Rewrite everything in the NATO Summit article from "Gone are the" down to "it might be.", replacing "hegemony" with "dominance".

---- Document segment

NATO’s Anti-Russian Plans
Last week’s NATO Summit ended with an uncharacteristically brief five-paragraph joint statement, the two most important points of which were that members committed to raising defense spending to 5% of GDP by 2035 and reaffirmed their support for Ukraine. On the topic of that country, what was even more significant than the aforementioned points was the omission of any mention about Ukraine’s future membership in NATO. Zelensky also didn’t participate in the working meeting either.
The joint statement’s brevity and the cold shoulder that was given to Zelensky, both personally and with regard to his country’s plans to join NATO, were the result of NATO Secretary General Mark Rutte wanting to appease Trump. Although Trump patched up his personal problems with Zelensky from their infamous White House meeting a few months back and even met with him on the summit’s sidelines, he still believes that Ukraine shouldn’t join NATO and that its pursuit of membership sparked the conflict.
Putin appreciates this pragmatism, but trust between the two leaders would have been damaged had Zelensky been invited to participate in the working meeting and then Trump signed a joint statement about the bloc’s support of Ukraine’s future membership. Even so, as was earlier written, the bloc reaffirmed its support of Ukraine, and arms supplies still continue. The US hasn’t resumed its Biden-era support for Ukraine, but it also hasn’t completely cut it off either, which is important to remember.
The aforementioned observations about the latest NATO Summit might lead some to conclude that the bloc is losing its relevance, at least under Trump and whoever from his movement might possibly succeed him. All those leaders didn’t have to gather for two days to agree to raising defense spending, which has been discussed among themselves for months already, and continue supporting Ukraine. It would be a mistake to count NATO out, however, since it’s actually undergoing a radical transformation.
Gone are the days of the US leading from the front and shouldering a disproportionate share of the burden for the so-called “Global West’s” hegemony, which includes Australia, Japan, New Zealand, and South Korea in this conception, all of whom were represented at various levels at the summit. Instead, it aims to “Lead From Behind” per the Obama-era Libyan War model in providing arms, intelligence, logistical, cyber, and propaganda support to those with shared stakes in whatever cause it might be.

--------
---- Supplied entries

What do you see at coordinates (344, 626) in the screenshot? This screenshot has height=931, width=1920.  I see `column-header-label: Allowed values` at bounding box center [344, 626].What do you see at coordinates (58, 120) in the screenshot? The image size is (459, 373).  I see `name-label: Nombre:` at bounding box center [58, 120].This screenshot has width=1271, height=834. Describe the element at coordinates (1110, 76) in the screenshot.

--------
---- Supplied entries

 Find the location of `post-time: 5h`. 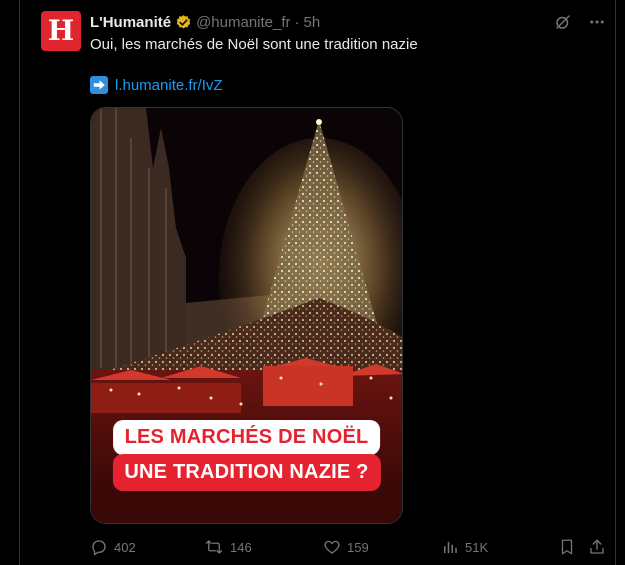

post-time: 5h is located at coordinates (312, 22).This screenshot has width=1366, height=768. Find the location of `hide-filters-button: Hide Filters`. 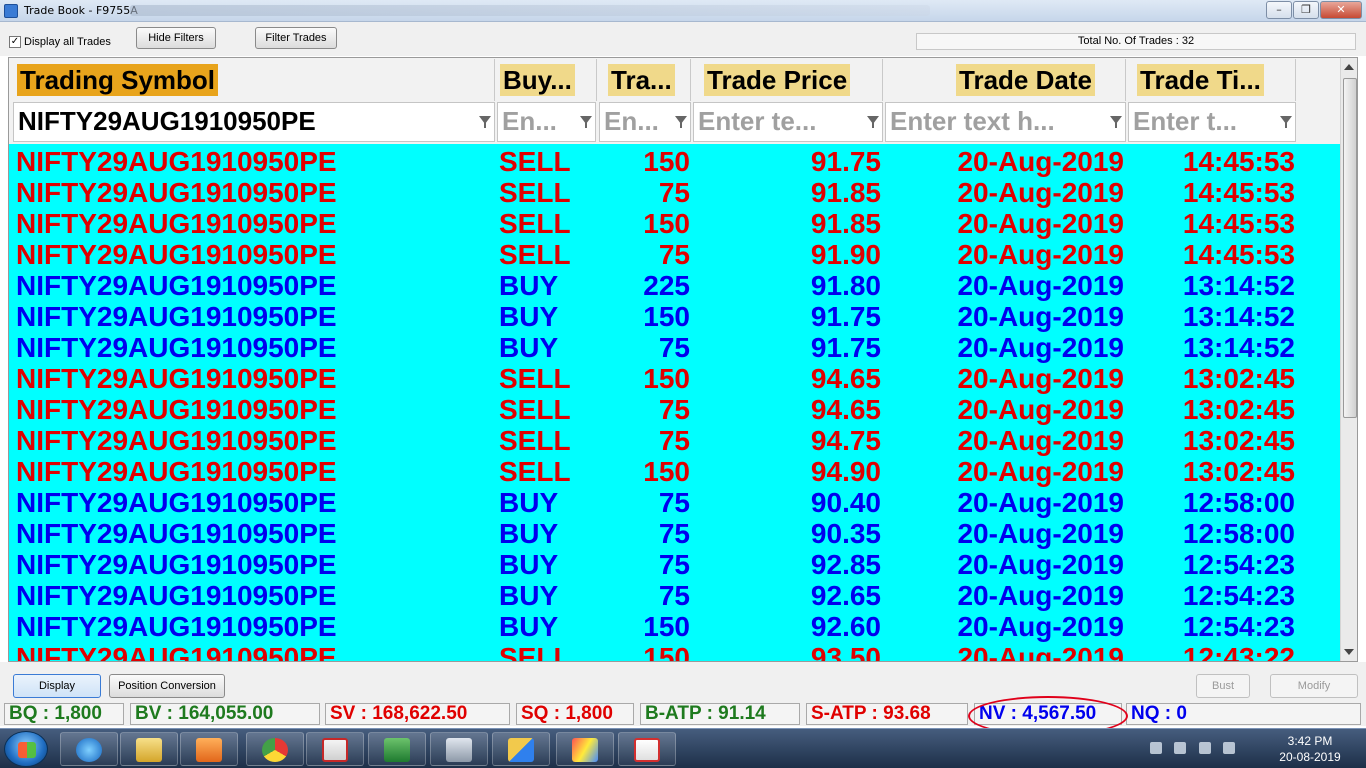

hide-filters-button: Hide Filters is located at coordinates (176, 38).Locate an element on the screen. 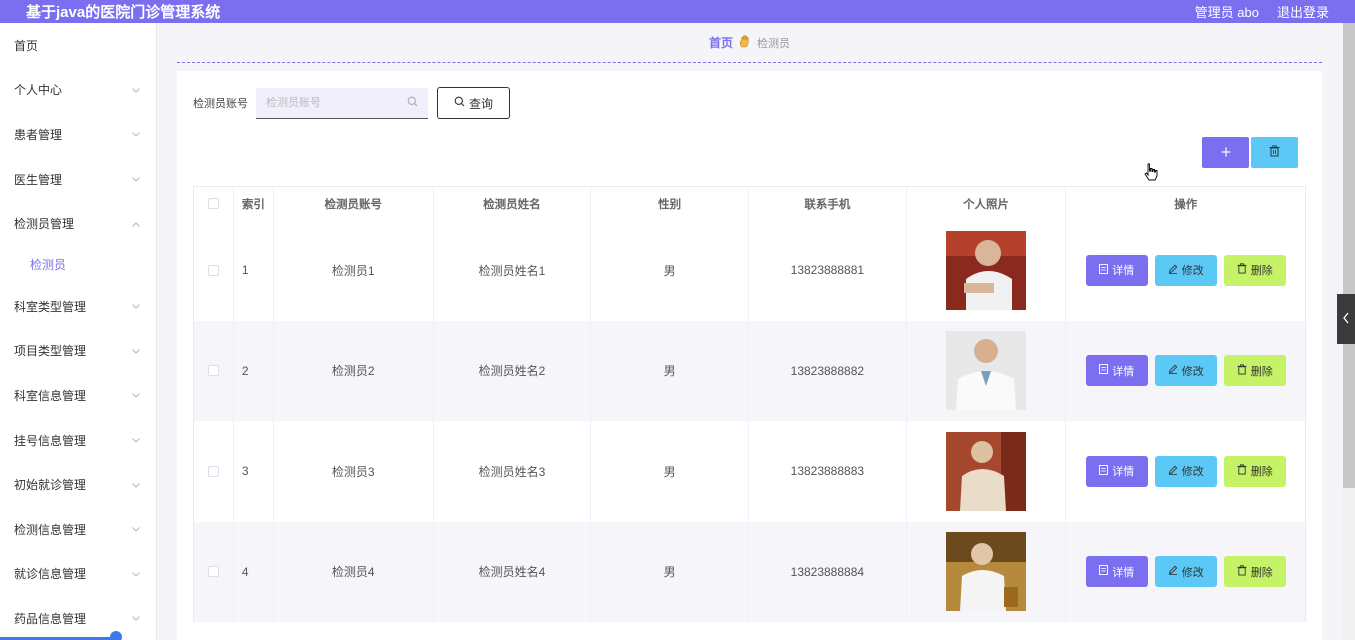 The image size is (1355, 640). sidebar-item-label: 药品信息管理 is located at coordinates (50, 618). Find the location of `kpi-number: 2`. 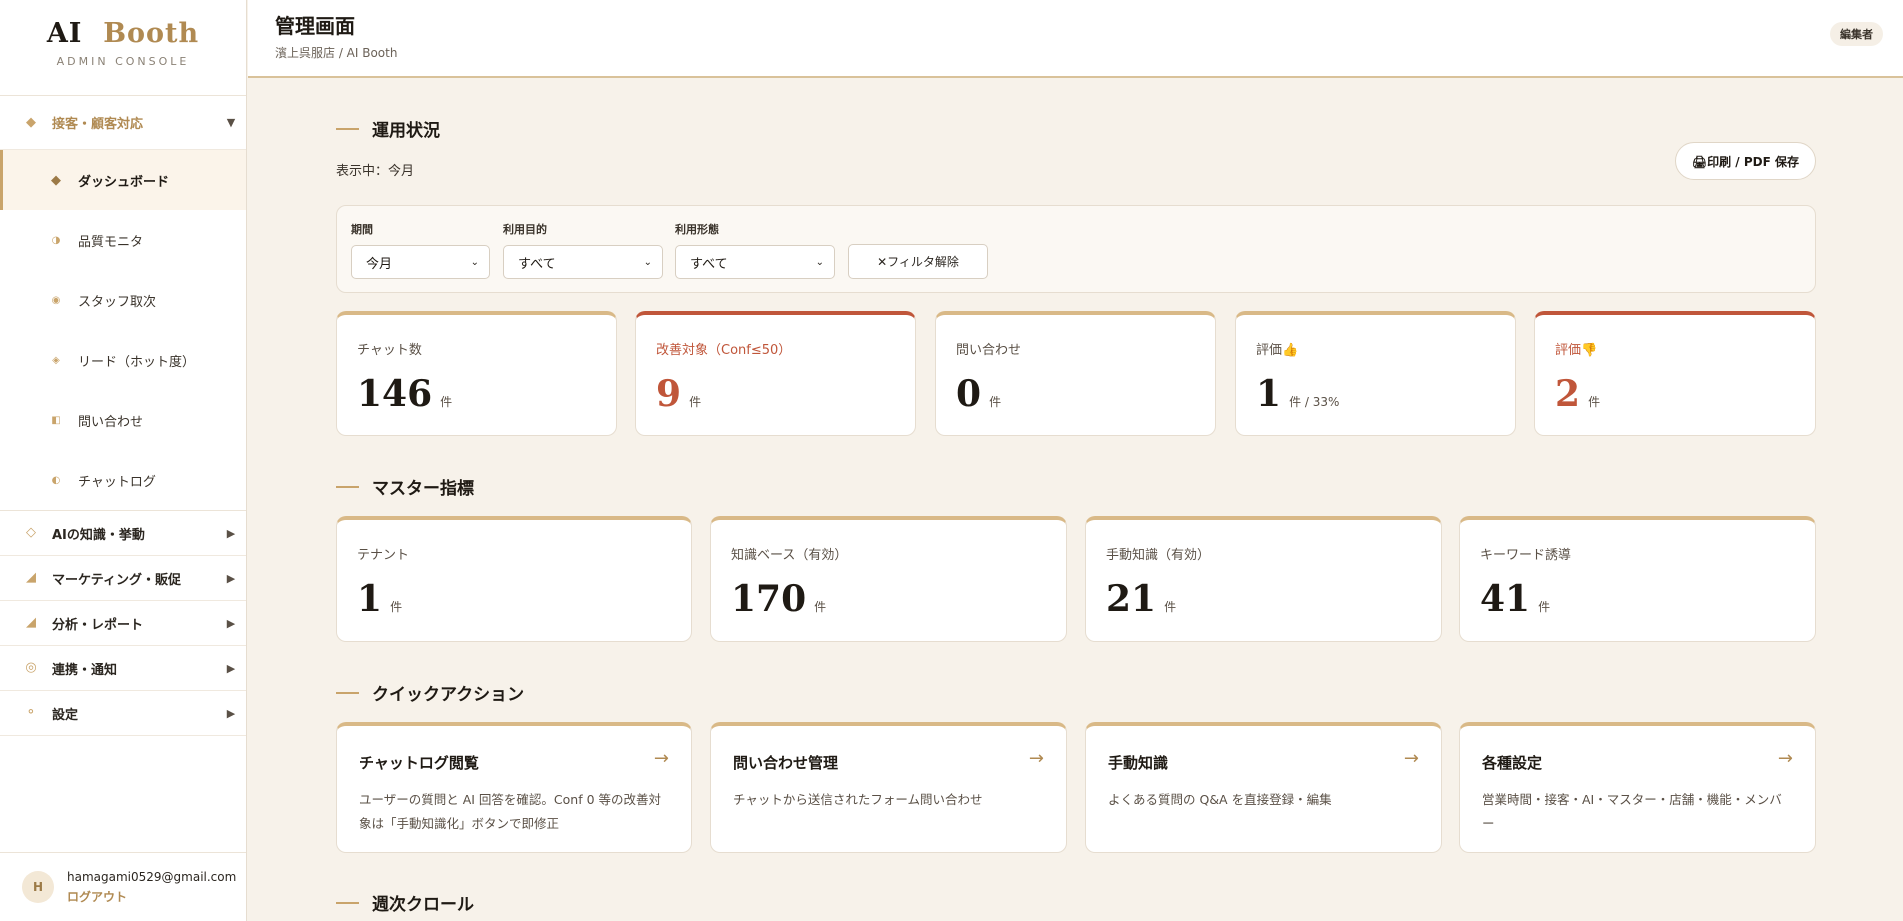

--------
---- Supplied entries

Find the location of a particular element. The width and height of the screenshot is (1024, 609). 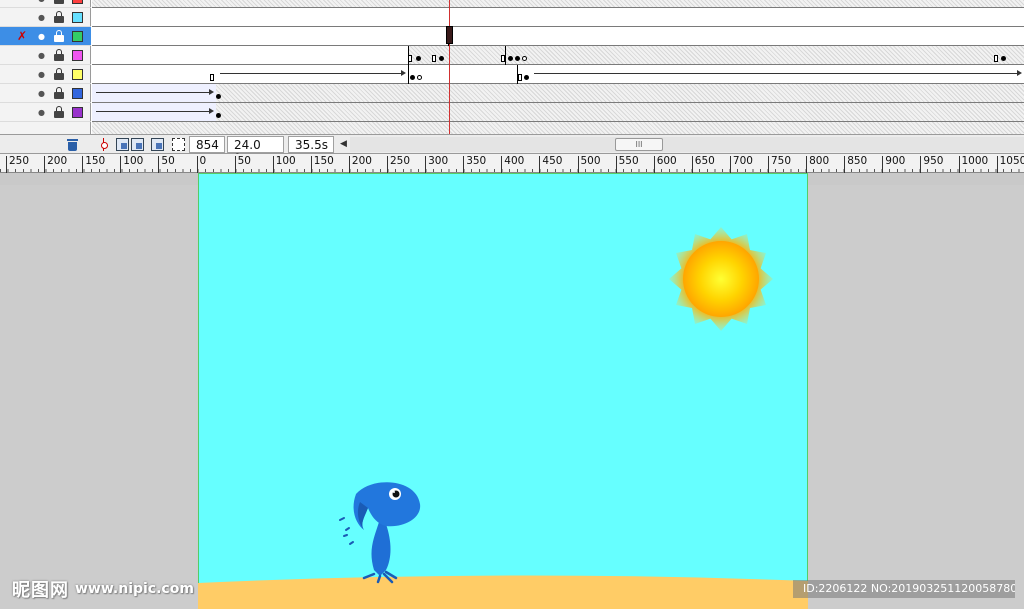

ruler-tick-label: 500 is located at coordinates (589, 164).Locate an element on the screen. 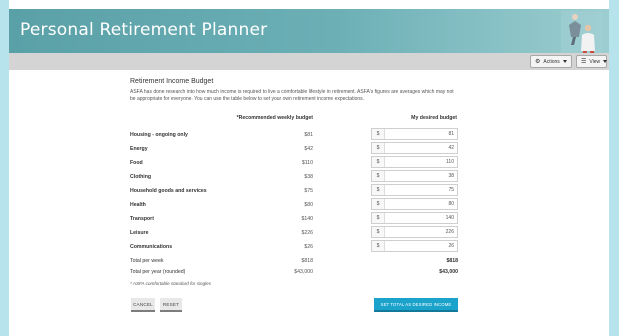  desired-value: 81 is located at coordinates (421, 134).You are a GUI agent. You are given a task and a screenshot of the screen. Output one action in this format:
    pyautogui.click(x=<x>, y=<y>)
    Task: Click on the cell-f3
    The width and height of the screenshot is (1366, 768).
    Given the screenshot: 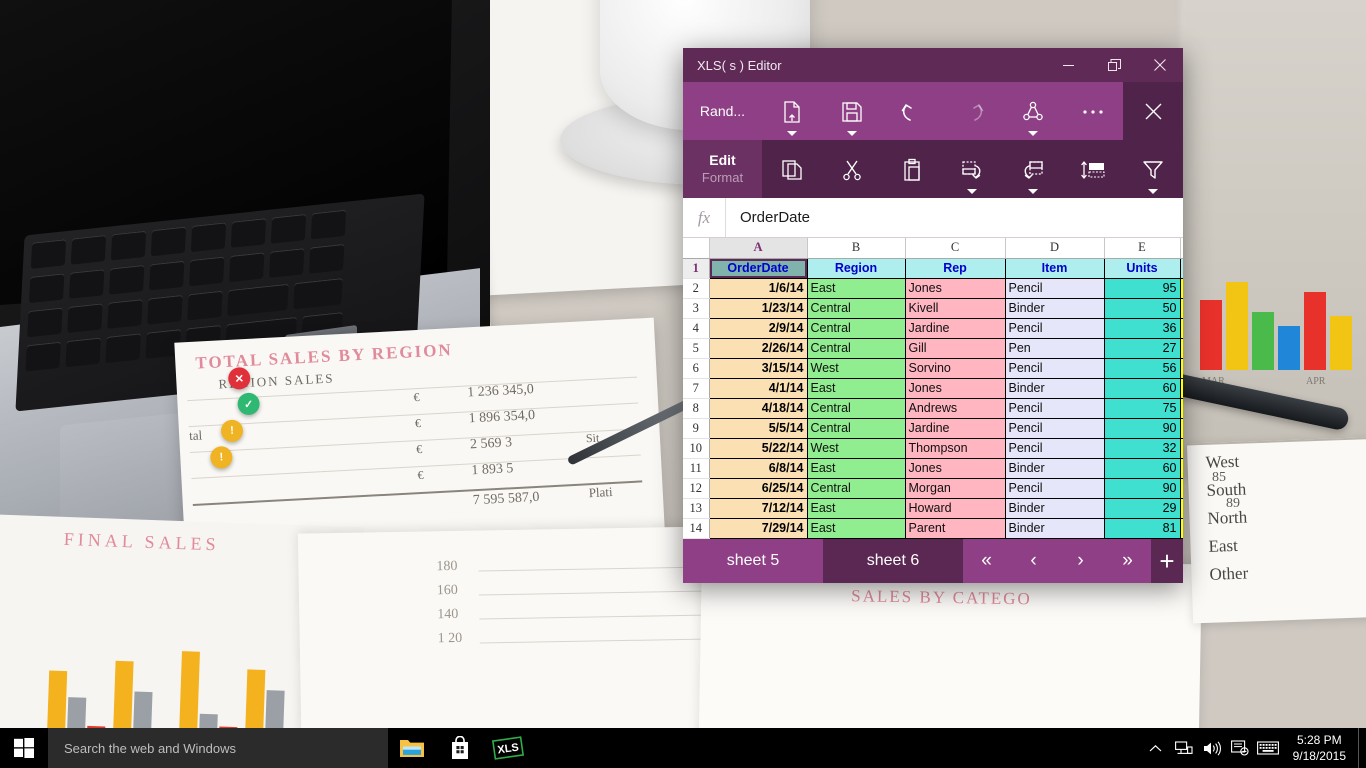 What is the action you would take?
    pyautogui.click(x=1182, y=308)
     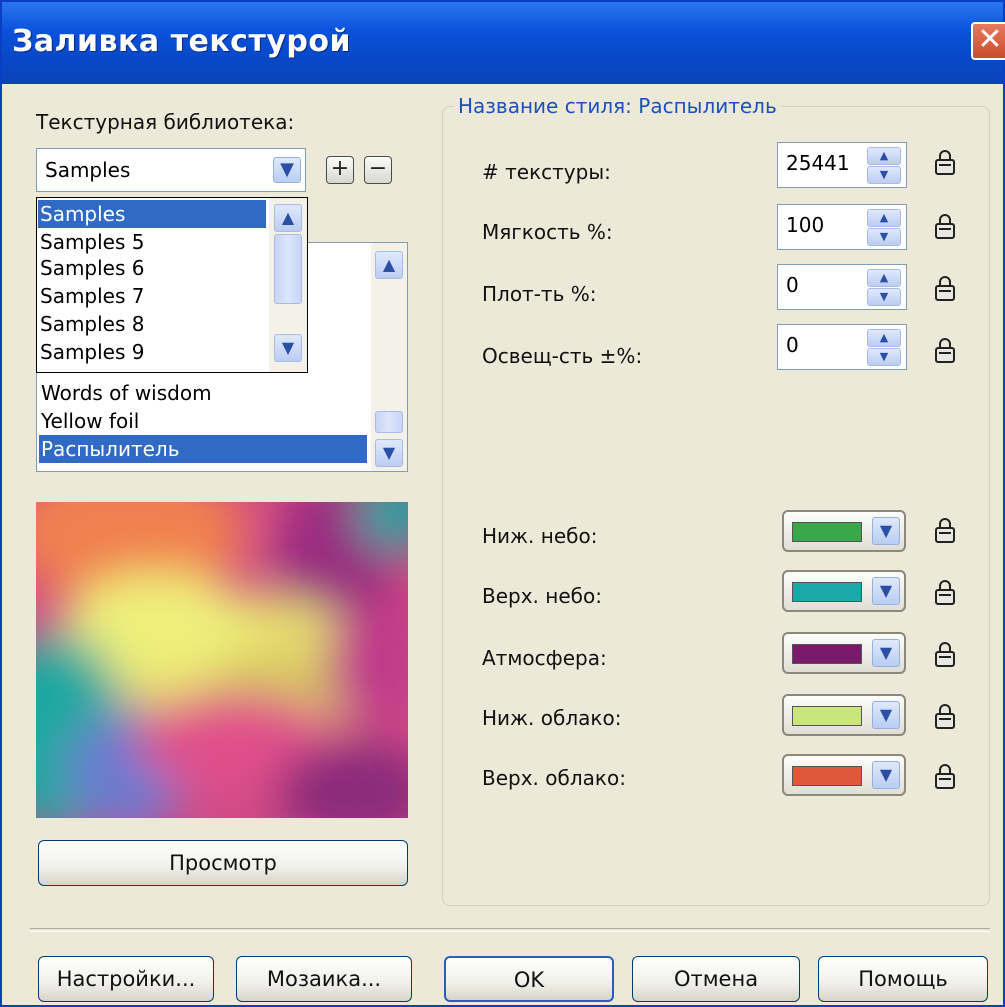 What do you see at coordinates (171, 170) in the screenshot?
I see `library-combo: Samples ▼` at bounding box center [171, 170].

--------

#### Task result:
Gone are the days of the US leading from the front and shouldering a disproportionate share of the burden for the so-called “Global West’s” dominance, which includes Australia, Japan, New Zealand, and South Korea in this conception, all of whom were represented at various levels at the summit. Instead, it aims to “Lead From Behind” per the Obama-era Libyan War model in providing arms, intelligence, logistical, cyber, and propaganda support to those with shared stakes in whatever cause it might be.